A strip of pink fabric that wound through the struts of Lind’s Frost King was cut from a weather-worn American flag. Like the canvas triangles of Shipwreck Shelter for 1975, the material was once animated by the wind. The stripes that stood for the original colonies, once red, have now faded to pink, signalling perhaps both the passage of time and our distance from the idealistic enterprises of Alexander Graham Bell and many others.

A series of time-based photographs also included in this exhibition further affirms Lind’s exploitation of the notion of the artist as romantic hero. In these works, Lind himself is the adventurer, aiming his grandfather’s field camera at the night sky in order to capture on film the slow grind of celestial motion as well as the rotation of the camera. These images are not simply records of moments in time, as most photographs are, nor are they straightforward long exposures, but rather a bit of both. Lind left the shutter open for nearly three hours to record the moving course of the stars and also rotated his camera in sync with the revolution of the earth in order to generate concentric trails tracking its movement. The camera is the craft in this cosmic ocean, with Lind as navigator. The resemblance of these images to scientific astronomical photos is deceptive. Like much of Lind’s work, they record the time taken to create them, pointing to the artist’s patience and the relationship of human beings to the larger cosmological picture. These photographs tie together the concerns of many of Lind’s sculptural works by outlining a time frame within which the dramatic events he refers to took place or could have taken place. Indeed, photographs are often all that remain of extraordinary exploits.

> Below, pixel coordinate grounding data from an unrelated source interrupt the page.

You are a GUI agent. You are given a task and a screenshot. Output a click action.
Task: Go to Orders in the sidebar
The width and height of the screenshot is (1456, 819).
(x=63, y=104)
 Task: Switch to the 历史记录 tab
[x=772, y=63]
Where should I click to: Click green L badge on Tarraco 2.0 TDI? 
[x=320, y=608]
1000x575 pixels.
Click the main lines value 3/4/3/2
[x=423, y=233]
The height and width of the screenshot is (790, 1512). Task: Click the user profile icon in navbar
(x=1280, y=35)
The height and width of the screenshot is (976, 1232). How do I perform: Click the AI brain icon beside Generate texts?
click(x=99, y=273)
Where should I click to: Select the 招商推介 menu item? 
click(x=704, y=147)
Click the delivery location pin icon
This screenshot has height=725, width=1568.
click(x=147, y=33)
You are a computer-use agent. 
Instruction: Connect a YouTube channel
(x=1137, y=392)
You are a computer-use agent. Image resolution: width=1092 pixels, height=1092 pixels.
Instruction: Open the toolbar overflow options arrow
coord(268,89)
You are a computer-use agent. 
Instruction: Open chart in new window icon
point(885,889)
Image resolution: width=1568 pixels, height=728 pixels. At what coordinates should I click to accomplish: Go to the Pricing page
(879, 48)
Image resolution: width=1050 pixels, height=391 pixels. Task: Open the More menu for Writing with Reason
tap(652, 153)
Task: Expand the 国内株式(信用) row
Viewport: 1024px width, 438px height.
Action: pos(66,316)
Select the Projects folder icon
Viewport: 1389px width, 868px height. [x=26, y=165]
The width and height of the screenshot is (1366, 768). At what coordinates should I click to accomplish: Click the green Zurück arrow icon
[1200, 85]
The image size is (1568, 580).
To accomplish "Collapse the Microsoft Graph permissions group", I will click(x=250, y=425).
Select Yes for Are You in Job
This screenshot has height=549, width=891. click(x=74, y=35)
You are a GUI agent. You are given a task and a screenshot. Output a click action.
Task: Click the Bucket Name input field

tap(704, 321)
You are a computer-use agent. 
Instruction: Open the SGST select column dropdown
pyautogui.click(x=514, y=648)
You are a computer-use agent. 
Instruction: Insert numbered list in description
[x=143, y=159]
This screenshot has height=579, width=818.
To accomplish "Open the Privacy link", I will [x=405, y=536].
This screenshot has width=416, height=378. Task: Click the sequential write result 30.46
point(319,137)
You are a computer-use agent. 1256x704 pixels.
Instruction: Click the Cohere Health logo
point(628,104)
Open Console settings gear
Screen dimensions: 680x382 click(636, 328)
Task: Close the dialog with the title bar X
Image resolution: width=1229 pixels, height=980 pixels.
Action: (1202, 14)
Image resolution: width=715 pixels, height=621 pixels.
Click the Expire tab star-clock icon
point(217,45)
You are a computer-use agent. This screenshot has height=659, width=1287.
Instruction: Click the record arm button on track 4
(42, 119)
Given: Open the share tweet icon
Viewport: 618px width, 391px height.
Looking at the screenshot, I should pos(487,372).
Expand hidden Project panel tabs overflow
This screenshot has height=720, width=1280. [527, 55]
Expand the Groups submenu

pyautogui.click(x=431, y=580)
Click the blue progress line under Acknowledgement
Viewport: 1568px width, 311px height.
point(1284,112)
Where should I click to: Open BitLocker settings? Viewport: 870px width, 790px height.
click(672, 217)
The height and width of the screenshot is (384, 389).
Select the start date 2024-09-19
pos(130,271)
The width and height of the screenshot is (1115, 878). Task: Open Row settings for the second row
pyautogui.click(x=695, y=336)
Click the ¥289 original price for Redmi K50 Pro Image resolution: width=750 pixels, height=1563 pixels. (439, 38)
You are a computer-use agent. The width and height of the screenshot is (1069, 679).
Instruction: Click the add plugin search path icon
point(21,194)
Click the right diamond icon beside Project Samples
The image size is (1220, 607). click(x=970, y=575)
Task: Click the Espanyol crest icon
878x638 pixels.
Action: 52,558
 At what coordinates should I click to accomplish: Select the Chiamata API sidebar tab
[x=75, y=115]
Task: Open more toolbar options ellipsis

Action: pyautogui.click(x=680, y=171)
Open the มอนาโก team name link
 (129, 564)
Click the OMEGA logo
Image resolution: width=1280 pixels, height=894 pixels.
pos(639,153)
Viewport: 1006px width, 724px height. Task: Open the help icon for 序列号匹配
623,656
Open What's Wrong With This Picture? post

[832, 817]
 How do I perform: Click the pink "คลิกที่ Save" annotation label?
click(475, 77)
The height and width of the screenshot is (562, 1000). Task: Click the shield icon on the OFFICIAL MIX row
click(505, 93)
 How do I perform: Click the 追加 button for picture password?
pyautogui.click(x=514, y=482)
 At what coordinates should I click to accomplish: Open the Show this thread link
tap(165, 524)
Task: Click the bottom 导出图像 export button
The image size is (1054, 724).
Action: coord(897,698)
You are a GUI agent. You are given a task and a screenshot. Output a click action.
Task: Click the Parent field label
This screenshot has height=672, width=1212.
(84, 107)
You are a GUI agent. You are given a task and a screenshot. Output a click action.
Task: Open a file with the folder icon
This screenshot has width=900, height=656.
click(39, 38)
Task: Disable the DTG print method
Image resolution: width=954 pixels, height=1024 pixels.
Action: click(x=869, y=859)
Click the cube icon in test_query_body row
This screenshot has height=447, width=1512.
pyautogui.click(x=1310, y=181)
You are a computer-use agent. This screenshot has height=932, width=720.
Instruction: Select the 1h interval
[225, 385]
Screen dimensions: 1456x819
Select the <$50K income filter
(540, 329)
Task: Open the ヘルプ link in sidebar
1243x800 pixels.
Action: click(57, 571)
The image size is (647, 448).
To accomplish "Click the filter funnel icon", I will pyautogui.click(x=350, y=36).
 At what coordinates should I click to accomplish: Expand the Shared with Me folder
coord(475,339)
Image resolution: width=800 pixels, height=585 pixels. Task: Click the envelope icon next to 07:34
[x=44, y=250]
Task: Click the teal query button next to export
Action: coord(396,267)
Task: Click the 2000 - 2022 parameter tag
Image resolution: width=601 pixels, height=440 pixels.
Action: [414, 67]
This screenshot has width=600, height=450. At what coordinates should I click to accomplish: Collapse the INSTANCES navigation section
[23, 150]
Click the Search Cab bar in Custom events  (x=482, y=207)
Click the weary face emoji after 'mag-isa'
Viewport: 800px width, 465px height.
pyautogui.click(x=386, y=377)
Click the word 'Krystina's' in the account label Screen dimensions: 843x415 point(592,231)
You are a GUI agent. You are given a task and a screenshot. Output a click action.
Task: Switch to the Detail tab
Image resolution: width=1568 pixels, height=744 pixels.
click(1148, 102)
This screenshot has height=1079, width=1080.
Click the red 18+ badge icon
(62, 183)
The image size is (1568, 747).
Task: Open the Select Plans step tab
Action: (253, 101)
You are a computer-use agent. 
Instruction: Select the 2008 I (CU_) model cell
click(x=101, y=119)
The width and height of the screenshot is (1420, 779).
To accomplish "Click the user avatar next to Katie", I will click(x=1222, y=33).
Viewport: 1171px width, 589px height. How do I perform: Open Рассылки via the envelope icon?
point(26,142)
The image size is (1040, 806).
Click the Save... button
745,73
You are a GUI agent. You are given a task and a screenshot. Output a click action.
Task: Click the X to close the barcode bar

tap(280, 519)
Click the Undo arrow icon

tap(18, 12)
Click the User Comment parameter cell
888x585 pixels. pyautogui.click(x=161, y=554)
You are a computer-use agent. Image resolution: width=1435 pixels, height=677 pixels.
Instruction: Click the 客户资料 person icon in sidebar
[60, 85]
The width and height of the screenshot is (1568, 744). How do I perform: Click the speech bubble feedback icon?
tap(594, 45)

Lind’s evocation of the castaway and the navigator suggests that his art is both a solitary process of invention and an investigation of unknown territory. His materials are carefully selected reclaimed items chosen for their links with the endeavours of other artists, inventors or thinkers from history. Lind’s artistically modified flotsam represents both a collaboration with these earlier creative individuals and, at times, a restitution of the enterprises with which they were associated, whether tragic or unresolved. Lind is an explorer, but his territory is time and ideology.